Overall, while around 50 million visitors travelled to China in 2019 globally, there have only been 17 million so far this year. And with China’s economy facing its biggest slowdown in 45 years, demand for outbound travel is plummeting as a result. Yet, Chinese airlines are eager to capitalize on their new competitive advantage and secure quick cashflow, through the abovementioned launch of new routes and capacity dumping, to the detriment of yields, margin and overall profitability. Indeed, while foreign carriers enjoy industry-high levels of profitability, driven by high fares and demand worldwide, this is not the case in China. China Southern Airlines alone lost a total of around US$5 billion in 2022, reduced to a loss of US$420 million last year.  

Finally, with demand outside of China being very high, and because of the abovementioned reasons, European carriers are incentivized to redeploy capacity on markets with better yields prospects.  

The consequence of these dynamics is, predictably, the slow but consistent withdrawal of European carriers from the Chinese market for competitive reasons.  
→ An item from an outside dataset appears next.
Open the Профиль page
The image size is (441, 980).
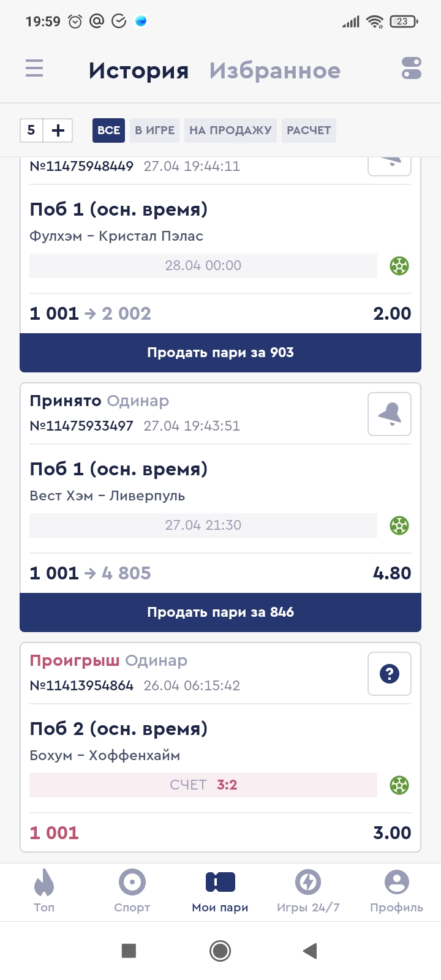(x=396, y=891)
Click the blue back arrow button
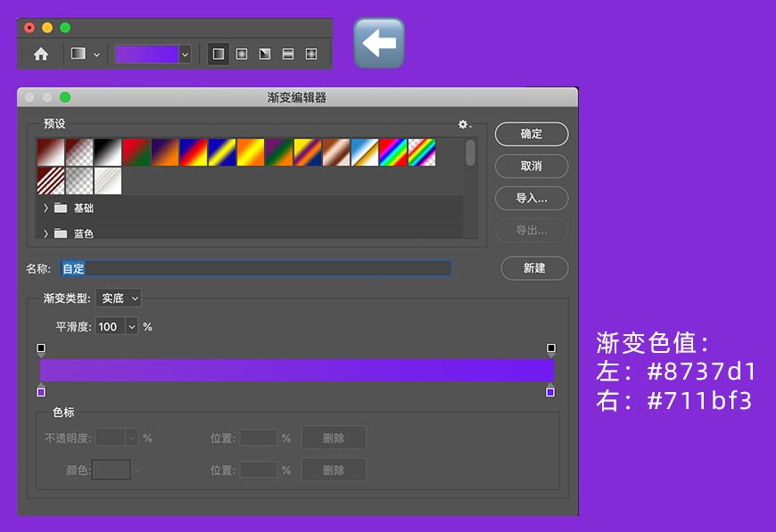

Below is a non-comprehensive list of the carriers pulling out or having pulled out of Chinese market altogether. 

Carriers Information 
British Airways London-Beijing suspended, London-Hong Kong flights cut by 50% 
Finnair Chinese flights cuts from 42 flights/week to 3 + 1 to Hong Kong 
LOT Polish Airlines Warsaw-Beijing suspended 
Lufthansa Frankfurt-Beijing suspended 
Qantas Sydney-Shanghai suspended 
SAS Scandinavian  Copenhagen-Shanghai suspended 
Virgin Atlantic London-Shanghai suspended 

It must be noted that Air France is also lobbying the French government to have the Chinese carriers taxed in some way to create a more level playing field, without success thus far.  

With the war in Ukraine and China’s economic slowdown showing no signs of abating, could this situation be the “new normal” for flights to China going forward?  

China’s political stance towards Russia should determine, to some degree, if its aviation market enters a long period of international closure or not. The country’s contested neutrality towards, if not outright siding with Russia, leads to the assumption that this “new normal” could indeed become the norm for the years to come. One way for European airlines to address the situation is to capitalize on their partnerships with Chinese carriers. For example, while having exited the Frankfurt to Beijing market, Lufthansa now relies on its joint venture with Air China to address its customers’ needs. 

Conversely, emerging markets in Asia such as India, Vietnam, Thailand, or Indonesia are in high demand, allowing European airlines to redeploy their Chinese market capacities and to grow in the region. 

Finally, mature markets, such as Japan, Singapore, South Korea, or Taiwan are also experiencing a post-COVID rebound in demand, offering further opportunities for European airlines to rebalance their network while mitigating risks on the Chinese market.